See also spirit / flesh, old self, and flesh (John 1:14).

the Beginning and the End

The Greek that is translated as “the Beginning and the End” in English is translated in the Swabian 2007 translation by Rudolf Paul as Åfang ond Ziel or “beginning and destination (or: “goal”).”

advanced in years

The Greek that is translated as “advanced in years” or similar in English, referring to both Elizabeth and Zacharias, encountered “special problems in Shipibo-Conibo, which counts age by age-grades: baby–child–adolescent–mature–old, with sex-distinction from adolescent on (hence two separate statements must be made), and prefers to use kinship terms instead of pronouns (hence ‘her husband’ must replace ‘he’); this results in ‘that woman was a-little-old-lady, and her husband was a-little-old-man.'”
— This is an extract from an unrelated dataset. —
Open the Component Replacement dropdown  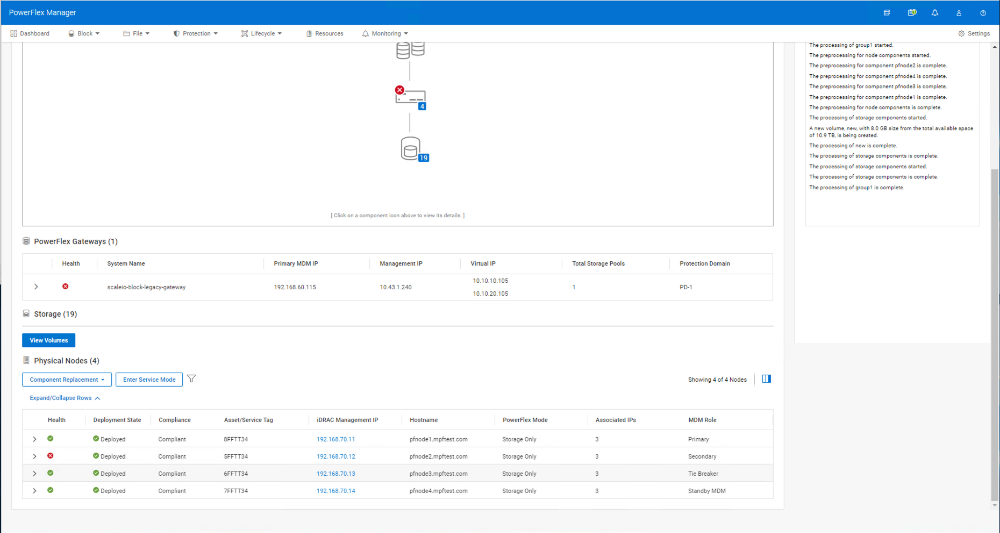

In the Swabian 2007 translation by Rudolf Paul it is translated as schao ihre Jöhrla auf am Buckel geht, lit. “have their years on their backs.”

See also years (age).

pregnant

The Greek, Latin and Hebrew that are translated as “(become) pregnant” in English is rendered as “got belly” (Sranan Tongo and Kituba) as “having two bodies” (Indonesian), as “be-of-womb” (Sinhala), as “heavy” (Balinese), and as “in-a-fortunate-state” (Batak Toba). (Source: Reiling / Swellengrebel)
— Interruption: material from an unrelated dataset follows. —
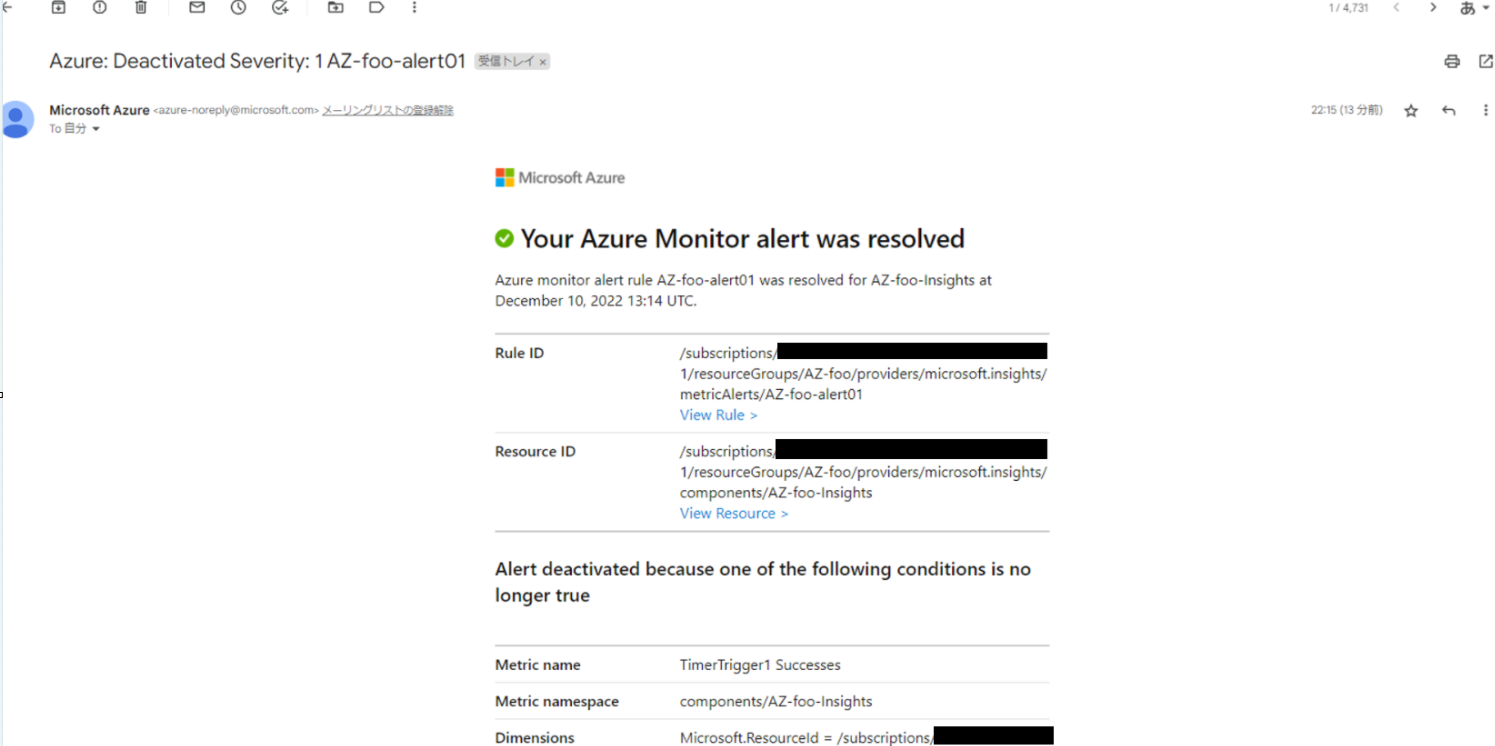Remove the 受信トレイ label from the email
1495x746 pixels.
click(x=542, y=61)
In Kafa it is translated as “having two lives” (source: Loren Bliese), in Southern Birifor as tara pʊɔ or “to have stomach” (source: Andy Warren-Rothlin), and in the Swabian 2007 translation by Rudolf Paul as kommt en andere Omständ, lit. “be in different circumstances.”
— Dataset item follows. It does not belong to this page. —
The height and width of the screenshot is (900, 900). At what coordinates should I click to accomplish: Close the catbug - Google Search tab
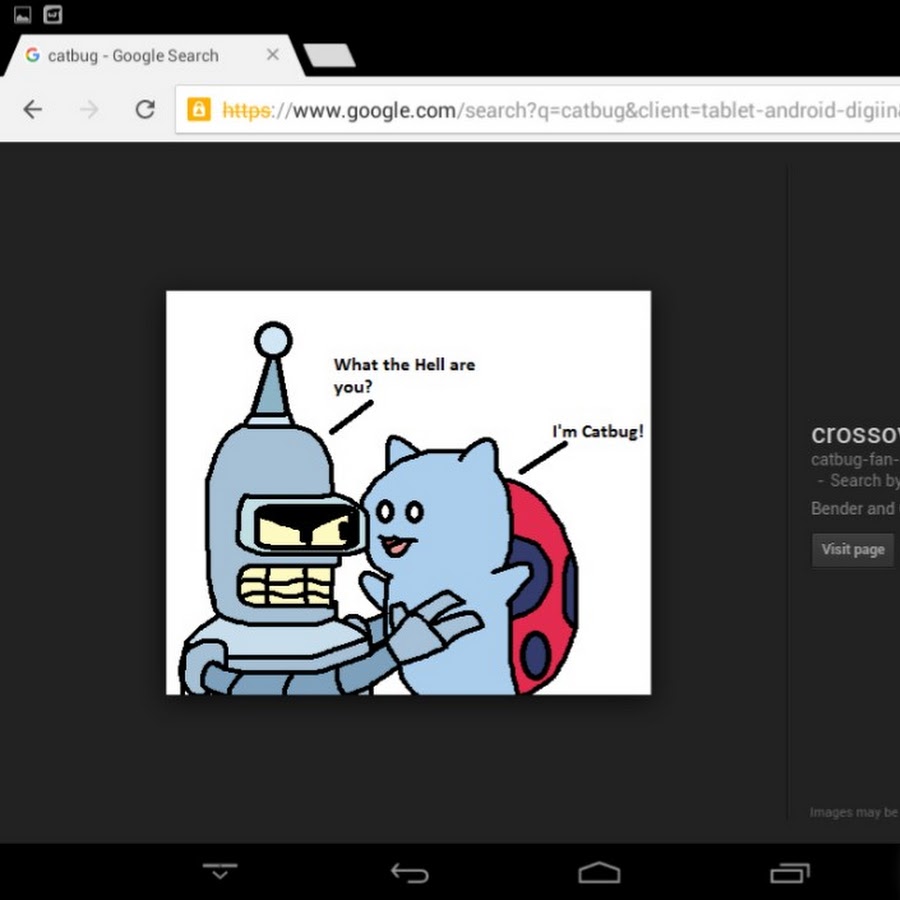click(272, 55)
In Mairasi it is translated as “have a soul [ghost].” (Source: Enggavoter, 2004)

deep (noun)

The Hebrew that is translated as “(the) deep” in English is translated in Luba-Lulua as “a very deep hole in which there is water.” (Source: Jan Sterk)

In the Swabian 2007 translation by Rudolf Paul it is translated as Urmeer or “primordial ocean.”